CVE-2023-35956,CVE-2023-35957,CVE-2023-35958,CVE-2023-35955
Multiple heap-based buffer overflow vulnerabilities exist in the fstReaderIterBlocks2 VCDATA parsing functionality of GTKWave 3.3.115. A specially-crafted .fst file can lead to arbitrary code execution. A victim would need to open a malicious file to trigger these vulnerabilities.
The versions below were either tested or verified to be vulnerable by Talos or confirmed to be vulnerable by the vendor.
GTKWave 3.3.115
GTKWave - https://gtkwave.sourceforge.net
7.8 - CVSS:3.1/AV:L/AC:L/PR:N/UI:R/S:U/C:H/I:H/A:H
CWE-119 - Improper Restriction of Operations within the Bounds of a Memory Buffer
GTKWave is a wave viewer, often used to analyze FPGA simulations and logic analyzer captures. It uses a graphical user interface to convert the traces across several file formats (.lxt, .lxt2, .vzt, .fst, .ghw, .vcd, .evcd) either by using the UI or its command line tools. GTKWave is available for Linux, Windows and MacOS. Trace files can be shared within teams or organizations, for example to compare results of simulation runs across different design implementations, to analyze protocols captured with logic analyzers or just as a reference when porting design implementations.

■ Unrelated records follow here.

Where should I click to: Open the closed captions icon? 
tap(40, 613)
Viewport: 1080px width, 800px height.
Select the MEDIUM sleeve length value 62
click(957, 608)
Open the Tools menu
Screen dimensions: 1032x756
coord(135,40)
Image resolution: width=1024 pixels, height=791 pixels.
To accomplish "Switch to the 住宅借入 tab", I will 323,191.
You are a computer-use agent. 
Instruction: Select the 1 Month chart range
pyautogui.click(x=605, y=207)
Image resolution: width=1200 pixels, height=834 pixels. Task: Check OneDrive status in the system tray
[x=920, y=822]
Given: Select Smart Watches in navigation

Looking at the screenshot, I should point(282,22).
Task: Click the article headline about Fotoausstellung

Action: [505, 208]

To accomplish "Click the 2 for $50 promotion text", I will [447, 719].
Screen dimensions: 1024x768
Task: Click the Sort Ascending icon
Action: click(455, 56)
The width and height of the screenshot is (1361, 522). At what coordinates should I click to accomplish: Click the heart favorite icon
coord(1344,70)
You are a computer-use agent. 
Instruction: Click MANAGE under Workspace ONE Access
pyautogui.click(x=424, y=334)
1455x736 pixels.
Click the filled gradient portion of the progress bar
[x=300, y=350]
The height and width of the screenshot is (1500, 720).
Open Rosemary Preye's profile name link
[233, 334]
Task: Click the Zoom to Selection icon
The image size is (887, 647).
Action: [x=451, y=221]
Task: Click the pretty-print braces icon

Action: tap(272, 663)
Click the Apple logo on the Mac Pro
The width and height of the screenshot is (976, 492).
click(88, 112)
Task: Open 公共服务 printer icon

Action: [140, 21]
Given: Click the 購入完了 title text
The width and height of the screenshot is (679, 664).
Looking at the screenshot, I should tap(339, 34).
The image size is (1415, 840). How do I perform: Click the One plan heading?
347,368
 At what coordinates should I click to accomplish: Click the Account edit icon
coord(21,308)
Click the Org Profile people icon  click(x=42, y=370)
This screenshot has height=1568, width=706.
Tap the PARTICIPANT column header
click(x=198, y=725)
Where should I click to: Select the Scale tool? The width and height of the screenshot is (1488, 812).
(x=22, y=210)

GTKWave also sets up mime types for its supported extensions.
GTKWave sets up mime types for its supported extensions. So, for example, it’s enough for a victim to double-click on a wave file received by e-mail to trigger the vulnerabilities described in this advisory.
The function fstReaderOpen is used to parse .fst files.
void *fstReaderOpen(const char *nam)
{
[1] struct fstReaderContext *xc = (struct fstReaderContext *)calloc(1, sizeof(struct fstReaderContext));
[2] if((!nam)||(!(xc->f=fopen(nam, "rb"))))
{
free(xc);
xc=NULL;
}
else
{
int flen = strlen(nam);
char *hf = (char *)calloc(1, flen + 6);
int rc;
#if defined(FST_UNBUFFERED_IO)
setvbuf(xc->f, (char *)NULL, _IONBF, 0); /* keeps gzip from acting weird in tandem with fopen */
#endif
memcpy(hf, nam, flen);
strcpy(hf + flen, ".hier");
xc->fh = fopen(hf, "rb");
free(hf);
xc->filename = strdup(nam);
[3] rc = fstReaderInit(xc);
At [1] the xc structure is created, a big (about 65KB) structure that’s used to hold information regarding the .fst file.
At [2] the xc->f field is set to the file pointer returned by fopen after opening the file being parsed.
Then, the function fstReaderInit is called [3] to parse the various .fst sections from the input file.
int fstReaderInit(struct fstReaderContext *xc)
{
fst_off_t blkpos = 0;
fst_off_t endfile;
uint64_t seclen;
int sectype;
uint64_t vc_section_count_actual = 0;
int hdr_incomplete = 0;
int hdr_seen = 0;
int gzread_pass_status = 1;
sectype = fgetc(xc->f);
...
if(gzread_pass_status)
{
fstReaderFseeko(xc, xc->f, 0, SEEK_END);
endfile = ftello(xc->f);
while(blkpos < endfile)
{
fstReaderFseeko(xc, xc->f, blkpos, SEEK_SET);
[4] sectype = fgetc(xc->f);
seclen = fstReaderUint64(xc->f);
if(sectype == EOF)
{
break;
}
[5] if((hdr_incomplete) && (!seclen))
{
break;
}
[6] if(!hdr_seen && (sectype != FST_BL_HDR))
{
break;
}
blkpos++;
...
At [4], the sectype (1 byte) is read off the file. This variable will tell us which kind of sector we’re parsing. The checks at [5] and [6] are important because we don’t want to trigger them in order to reach the vulnerable code: we need to make sure hdr_incomplete stays 0 and that we start with a FST_BL_HDR sector, which will set hdr_seen to 1.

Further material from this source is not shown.